Joins on Structs fail at runtime
Describe the bug
If you attempt to join two tables on a struct field, the query will plan it successfully, albeit with the struct equality in a the filter, rather than in the on vector. However, when it runs it fails with "Invalid comparison operation". In particular, it triggers this error from arrow-rs: https://github.com/apache/arrow-rs/blob/db811083669df66992008c9409b743a2e365adb0/arrow-ord/src/cmp.rs#L202.
To Reproduce
I wrote a failing test that just does a self join at https://github.com/apache/arrow-datafusion/compare/35.0.0...ArroyoSystems:arrow-datafusion:bug_report/struct_join_fails_at_execution.
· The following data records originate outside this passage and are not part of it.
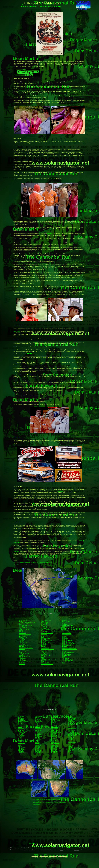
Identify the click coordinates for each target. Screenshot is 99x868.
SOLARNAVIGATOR (63, 856)
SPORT (60, 6)
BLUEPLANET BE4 (44, 856)
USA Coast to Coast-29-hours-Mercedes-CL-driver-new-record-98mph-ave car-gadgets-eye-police (33, 562)
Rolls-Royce (52, 179)
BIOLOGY (27, 6)
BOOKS (32, 6)
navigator (29, 353)
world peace (76, 850)
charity (61, 850)
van (34, 503)
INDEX (52, 6)
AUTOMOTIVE (35, 856)
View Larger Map (34, 843)
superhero (50, 234)
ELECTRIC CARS (53, 856)
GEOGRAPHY (41, 6)
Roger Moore (17, 331)
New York (60, 491)
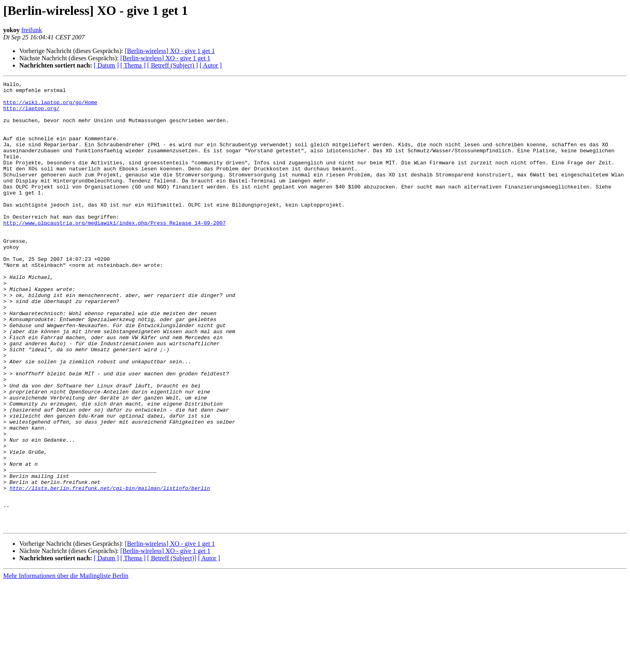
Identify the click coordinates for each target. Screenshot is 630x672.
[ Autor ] (211, 65)
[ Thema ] (133, 65)
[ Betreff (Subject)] (172, 647)
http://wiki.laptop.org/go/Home (50, 107)
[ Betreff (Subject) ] (172, 65)
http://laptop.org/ (31, 114)
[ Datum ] (106, 65)
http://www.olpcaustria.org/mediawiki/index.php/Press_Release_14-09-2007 (115, 252)
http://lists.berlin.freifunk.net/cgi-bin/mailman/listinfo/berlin (110, 570)
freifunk (32, 30)
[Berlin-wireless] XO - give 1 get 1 (170, 51)
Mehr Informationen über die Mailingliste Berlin (65, 665)
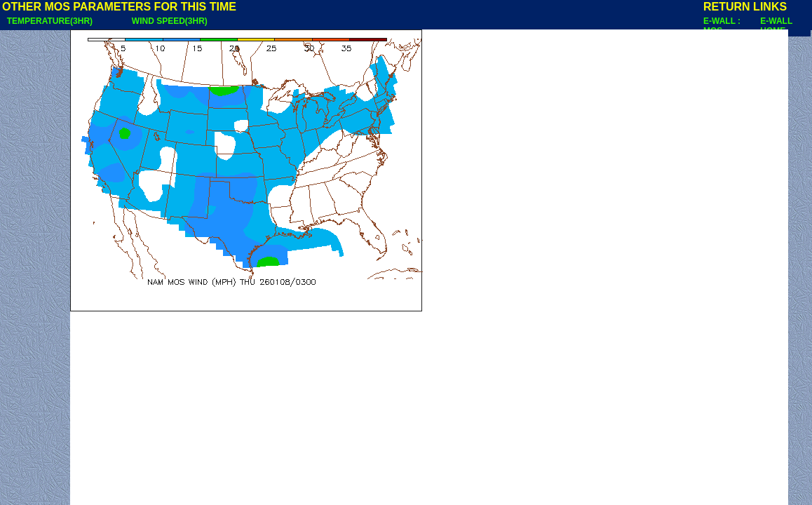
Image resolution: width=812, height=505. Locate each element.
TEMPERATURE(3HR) (50, 21)
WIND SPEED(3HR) (169, 21)
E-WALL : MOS (722, 26)
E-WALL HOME (776, 26)
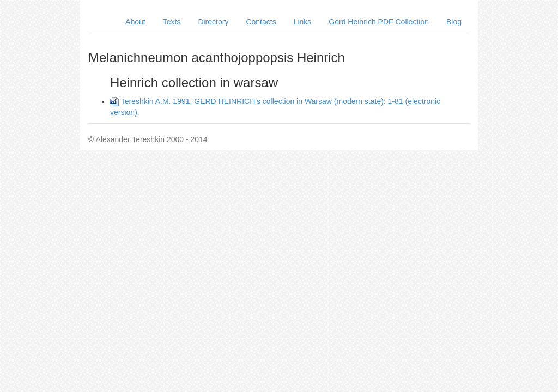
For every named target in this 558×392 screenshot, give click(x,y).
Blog (454, 22)
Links (302, 22)
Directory (213, 22)
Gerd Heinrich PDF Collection (379, 22)
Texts (172, 22)
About (135, 22)
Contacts (260, 22)
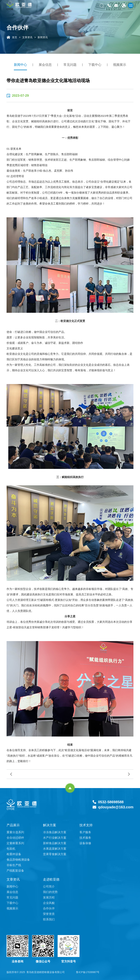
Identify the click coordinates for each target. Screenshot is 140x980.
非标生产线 (14, 865)
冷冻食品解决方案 (55, 832)
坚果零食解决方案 (55, 854)
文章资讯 (27, 37)
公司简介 (49, 886)
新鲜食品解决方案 (55, 843)
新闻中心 (20, 65)
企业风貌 (49, 903)
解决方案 (49, 825)
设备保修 (85, 843)
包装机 (11, 849)
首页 (14, 37)
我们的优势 (50, 892)
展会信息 (45, 65)
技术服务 (85, 838)
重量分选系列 (15, 832)
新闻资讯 (42, 37)
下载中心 (95, 65)
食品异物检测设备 (18, 860)
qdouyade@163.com (116, 807)
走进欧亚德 (51, 880)
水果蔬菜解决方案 (55, 849)
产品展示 (13, 825)
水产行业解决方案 (55, 838)
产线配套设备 (15, 870)
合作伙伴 (49, 908)
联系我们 (49, 920)
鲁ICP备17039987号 (88, 972)
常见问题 (70, 65)
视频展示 (120, 65)
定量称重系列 (15, 843)
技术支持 (86, 825)
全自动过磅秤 (15, 838)
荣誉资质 (49, 914)
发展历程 (49, 897)
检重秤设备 (14, 854)
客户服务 (85, 832)
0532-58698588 (111, 802)
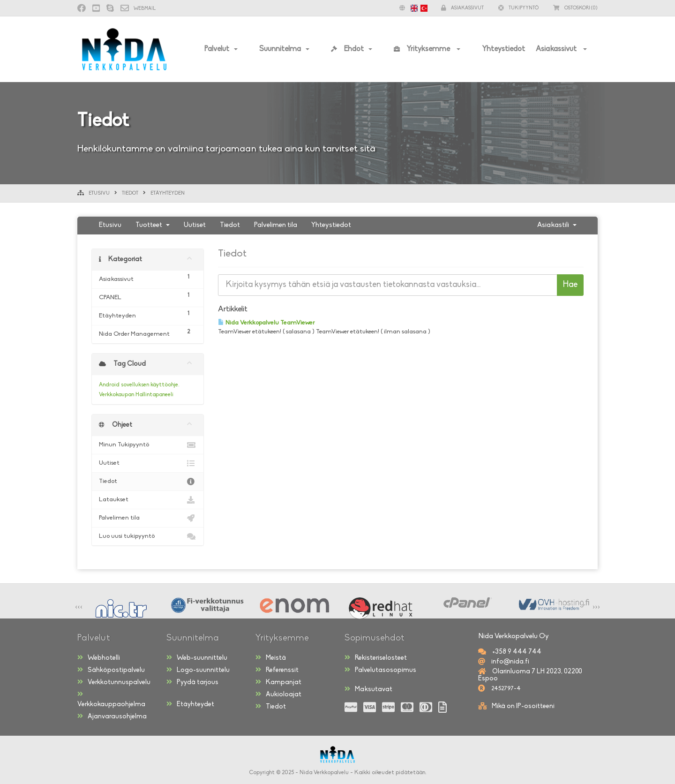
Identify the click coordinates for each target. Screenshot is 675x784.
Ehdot (347, 49)
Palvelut (217, 49)
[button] (411, 8)
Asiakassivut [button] (462, 8)
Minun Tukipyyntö (148, 445)
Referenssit (277, 670)
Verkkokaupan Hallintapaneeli (136, 395)
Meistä (270, 658)
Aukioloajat (278, 694)
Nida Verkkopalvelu (324, 773)
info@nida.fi (510, 662)
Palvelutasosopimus (380, 670)
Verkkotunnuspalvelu (114, 682)
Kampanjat (278, 682)
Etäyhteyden (167, 193)
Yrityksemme (423, 49)
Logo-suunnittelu (198, 670)
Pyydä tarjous (192, 682)
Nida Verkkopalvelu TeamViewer (266, 323)
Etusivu (99, 193)
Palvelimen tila (276, 225)
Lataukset (148, 500)
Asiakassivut (557, 49)
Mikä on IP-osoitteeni (523, 706)
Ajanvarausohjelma (112, 716)
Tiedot (130, 193)
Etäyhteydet (190, 704)
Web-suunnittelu (197, 658)
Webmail (138, 8)
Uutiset (195, 225)
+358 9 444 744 (516, 652)
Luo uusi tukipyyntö (148, 536)
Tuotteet (152, 225)
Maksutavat (368, 689)
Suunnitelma (280, 49)
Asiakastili (557, 225)
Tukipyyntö (518, 8)
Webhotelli (98, 658)
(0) (575, 8)
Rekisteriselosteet (375, 658)
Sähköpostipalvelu (111, 670)
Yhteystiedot (503, 49)
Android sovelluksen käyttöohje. (139, 385)
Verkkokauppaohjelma (111, 699)
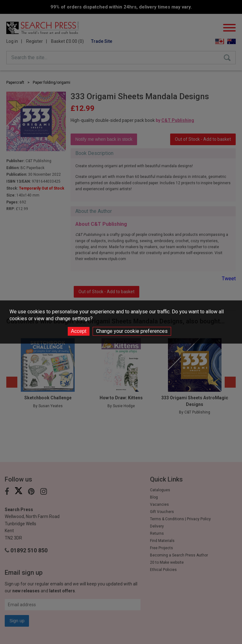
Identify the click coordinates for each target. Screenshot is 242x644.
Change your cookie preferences (132, 331)
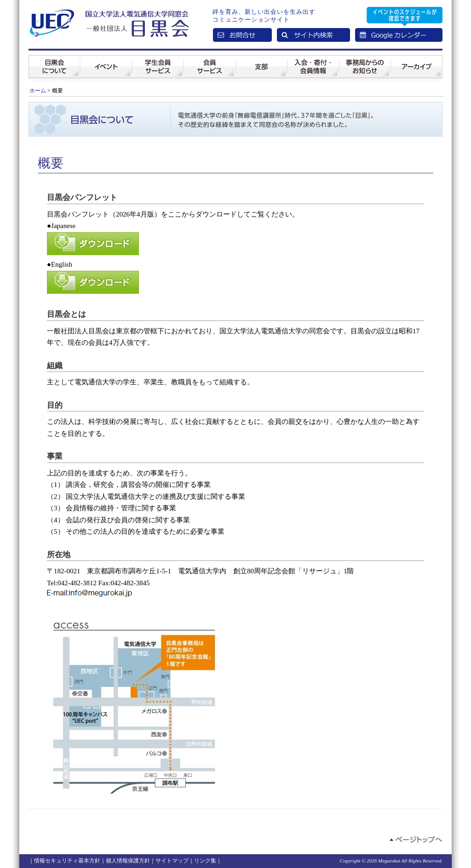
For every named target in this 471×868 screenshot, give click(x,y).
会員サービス (210, 59)
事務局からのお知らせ (365, 59)
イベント (106, 59)
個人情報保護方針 (128, 861)
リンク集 (205, 861)
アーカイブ (417, 59)
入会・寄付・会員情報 (313, 59)
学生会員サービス (158, 59)
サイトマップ (172, 861)
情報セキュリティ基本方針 (67, 861)
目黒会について (54, 59)
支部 (261, 59)
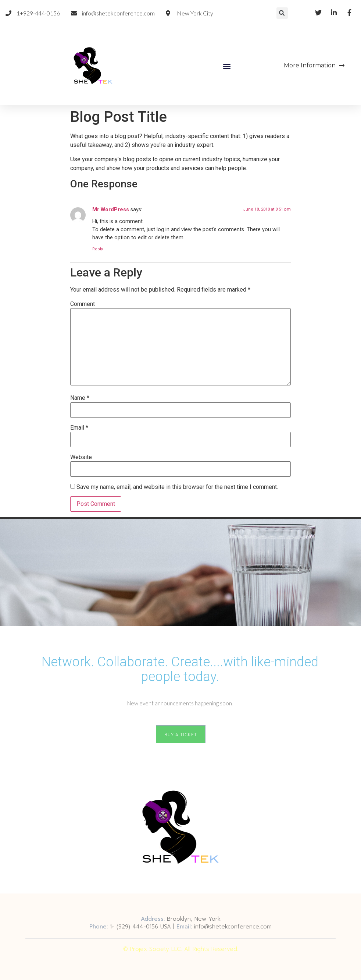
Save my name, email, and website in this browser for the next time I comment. (177, 487)
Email (79, 428)
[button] (227, 66)
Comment (82, 304)
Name (80, 398)
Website (81, 457)
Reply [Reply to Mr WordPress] (98, 249)
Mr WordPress (111, 210)
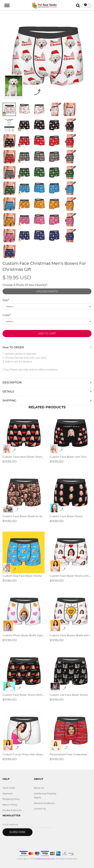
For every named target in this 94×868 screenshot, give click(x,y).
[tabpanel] (47, 57)
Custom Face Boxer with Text (68, 457)
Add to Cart (47, 333)
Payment (7, 794)
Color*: (7, 315)
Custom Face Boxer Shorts (66, 516)
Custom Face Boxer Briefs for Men (23, 516)
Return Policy (10, 805)
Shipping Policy (11, 799)
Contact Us (40, 809)
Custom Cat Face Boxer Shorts (69, 695)
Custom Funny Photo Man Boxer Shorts (23, 754)
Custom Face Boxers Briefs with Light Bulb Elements (71, 635)
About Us (39, 788)
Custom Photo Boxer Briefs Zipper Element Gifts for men (23, 635)
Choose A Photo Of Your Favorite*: (25, 285)
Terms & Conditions (44, 803)
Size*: (6, 300)
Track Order (9, 788)
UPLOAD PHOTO (47, 291)
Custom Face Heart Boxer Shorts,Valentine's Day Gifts (23, 457)
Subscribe (18, 832)
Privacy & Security (12, 810)
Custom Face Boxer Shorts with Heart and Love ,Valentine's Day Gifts (71, 576)
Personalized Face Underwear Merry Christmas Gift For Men (71, 754)
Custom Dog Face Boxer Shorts (22, 576)
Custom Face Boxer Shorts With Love (23, 695)
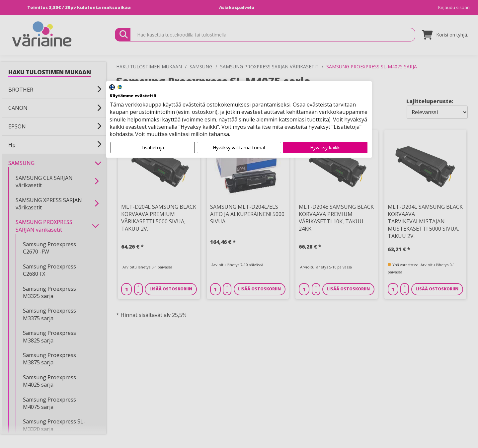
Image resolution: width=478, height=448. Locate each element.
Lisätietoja (153, 147)
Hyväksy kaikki (325, 147)
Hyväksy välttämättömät (239, 147)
The failure message is
thread 'user_defined::user_defined_aggregates::test_struct_join' panicked at datafusion/core/tests/user_defined/user_defined_aggregates.rs:172:60:
called `Result::unwrap()` on an `Err` value: Execution("Fail to build join indices in NestedLoopJoinExec, error:Arrow error: Invalid argument error: Invalid comparison operation: Struct([Field { name: \"value\", data_type: Float64, nullable: true, dict_id: 0, dict_is_ordered: false, metadata: {} }, Field { name: \"time\", data_type: Timestamp(Nanosecond, None), nullable: true, dict_id: 0, dict_is_ordered: false, metadata: {} }]) == Struct([Field { name: \"value\", data_type: Float64, nullable: true, dict_id: 0, dict_is_ordered: false, metadata: {} }, Field { name: \"time\", data_type: Timestamp(Nanosecond, None), nullable: true, dict_id: 0, dict_is_ordered: false, metadata: {} }])")
Expected behavior
Either the join should fail at planning, reporting a clear error that joins on structs are not supported or, preferably, datafusion should support joins on two structs of the same type.
Additional context
This comes up with Arroyo where we want to join on time windows, e.g. sliding and tumbling windows.